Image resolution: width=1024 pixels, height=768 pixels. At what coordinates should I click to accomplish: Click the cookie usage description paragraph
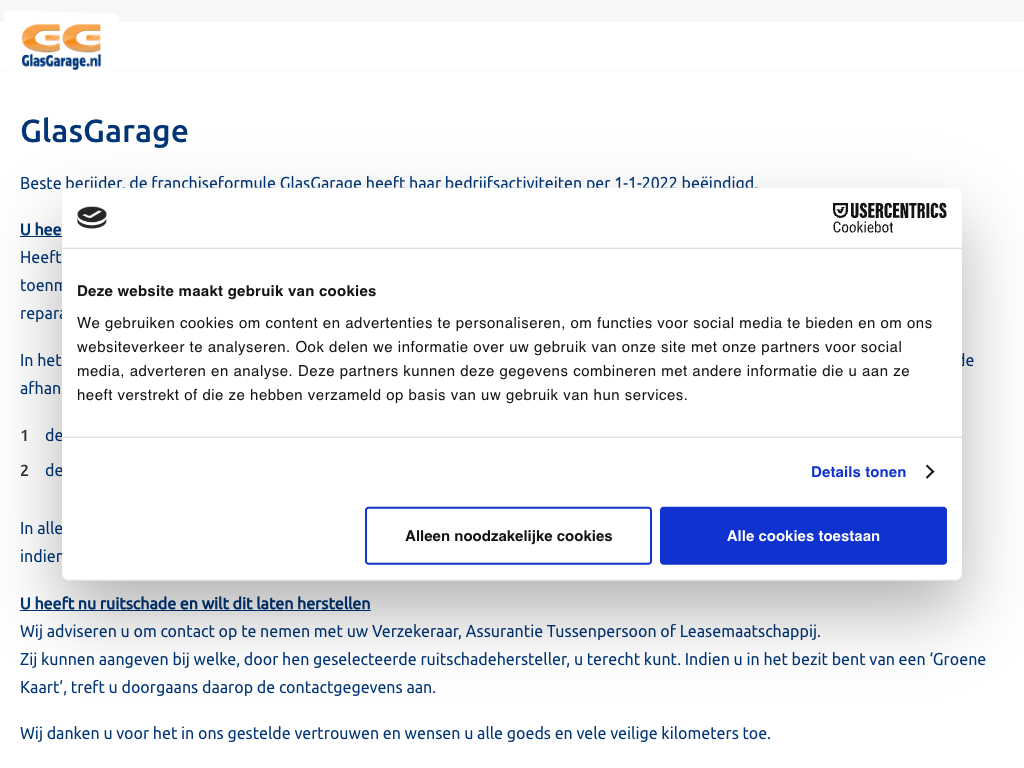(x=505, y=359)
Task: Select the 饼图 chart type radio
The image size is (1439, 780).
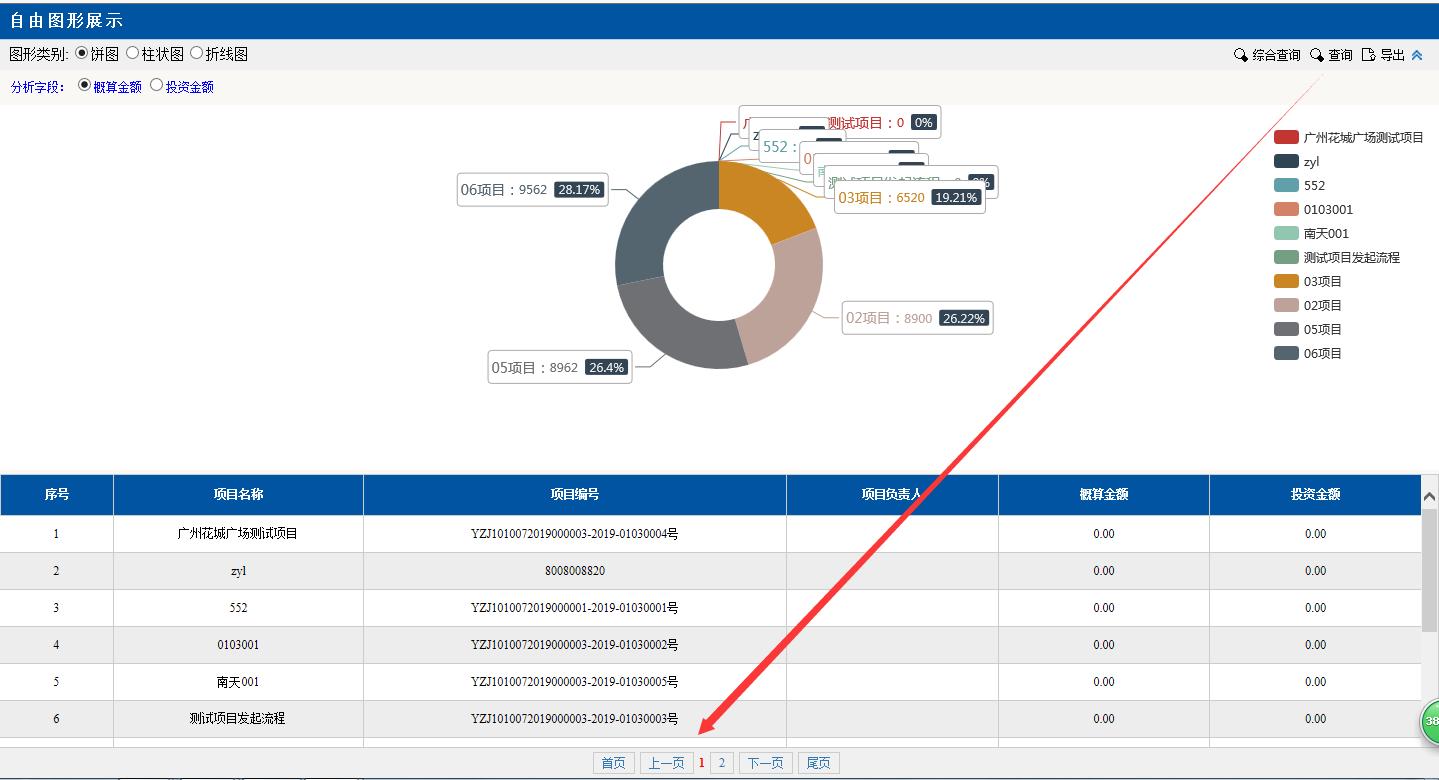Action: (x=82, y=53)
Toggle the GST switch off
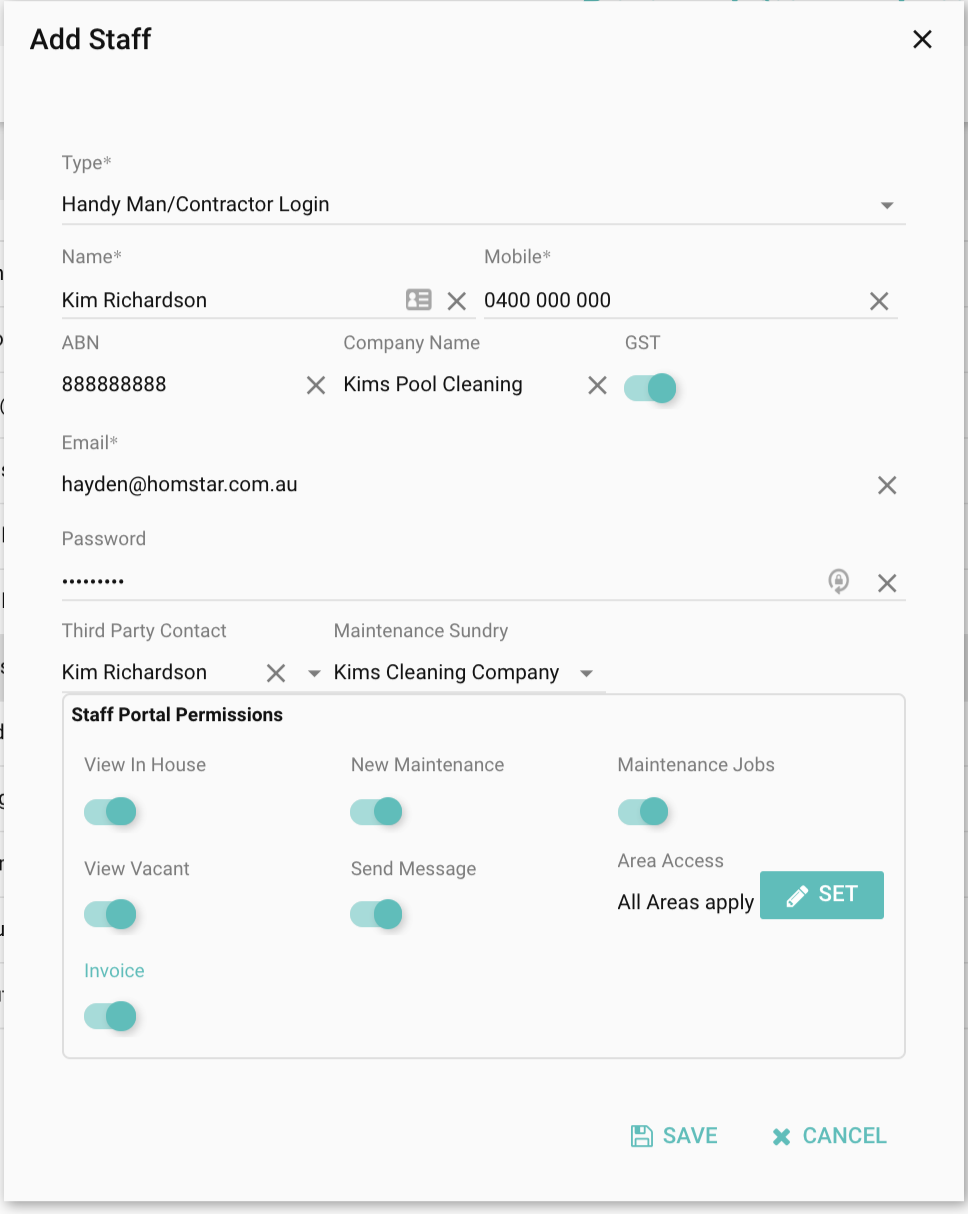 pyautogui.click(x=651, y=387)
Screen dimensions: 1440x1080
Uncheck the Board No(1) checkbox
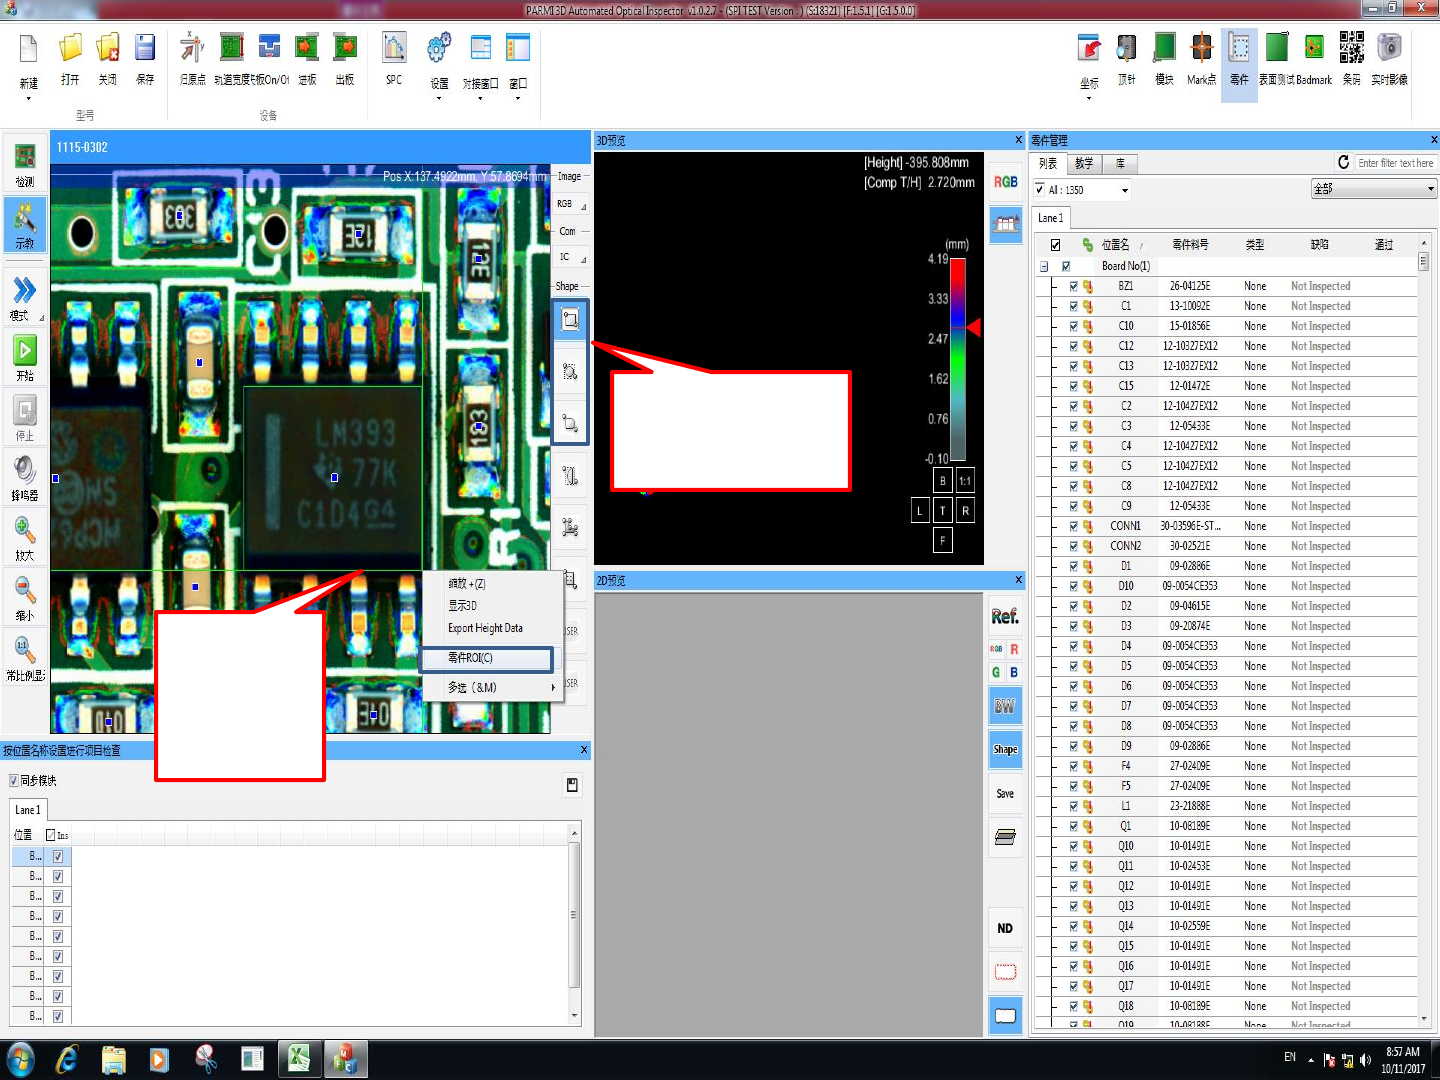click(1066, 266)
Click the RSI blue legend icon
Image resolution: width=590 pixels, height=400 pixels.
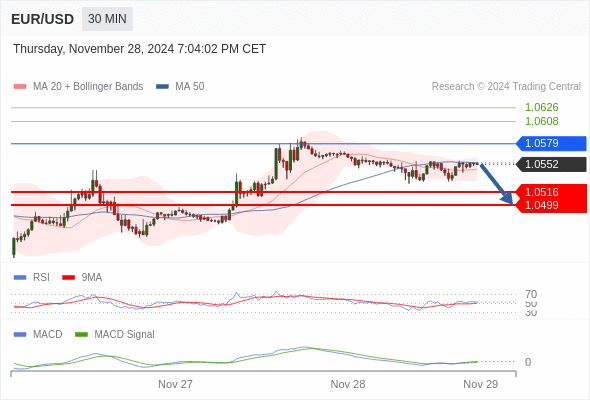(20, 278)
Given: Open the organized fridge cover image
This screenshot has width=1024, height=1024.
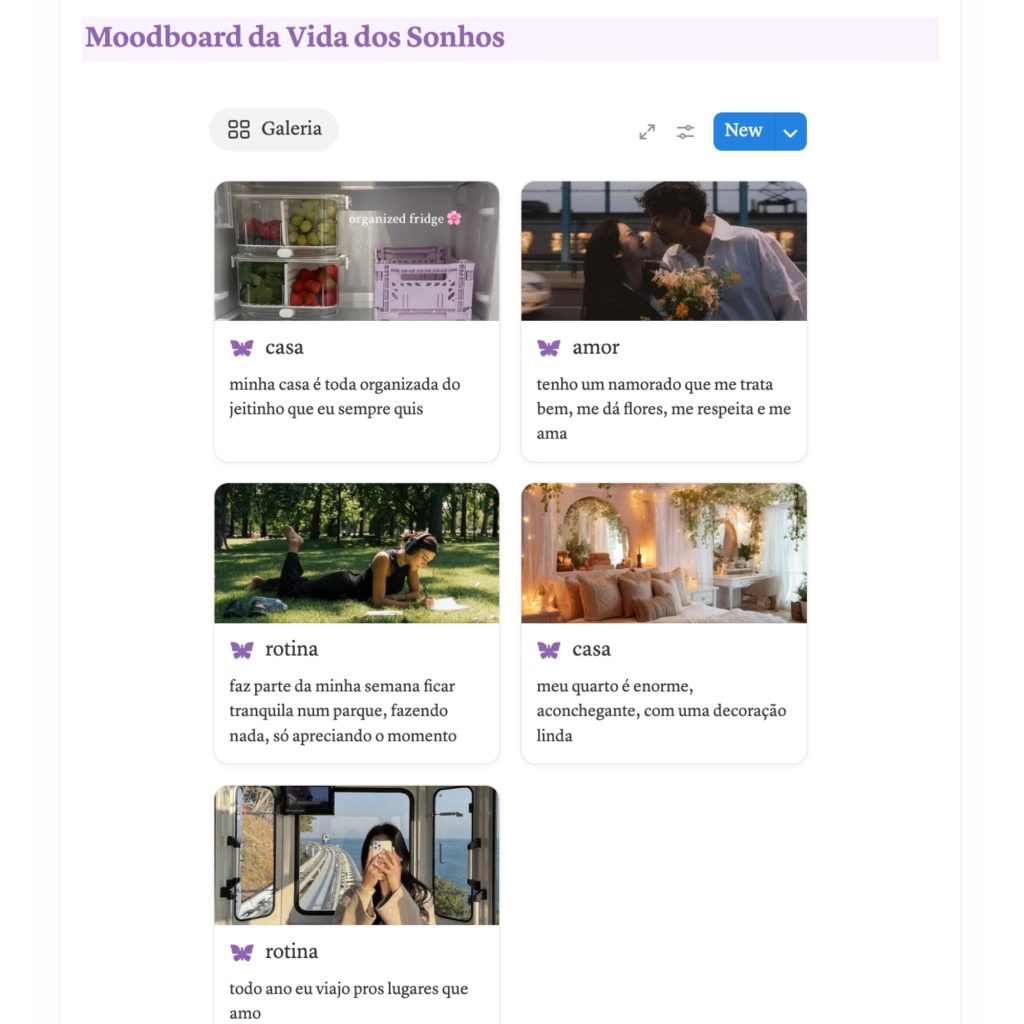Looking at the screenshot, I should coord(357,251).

= = = = =

Job
Pick out each line of the material above that contains the word "pixels" and copy those lines in full.

Output below
Image resolution: width=1024 pixels, height=768 pixels. At what coordinates should I click to accomplish: Click the cookie usage description paragraph
Image resolution: width=590 pixels, height=400 pixels.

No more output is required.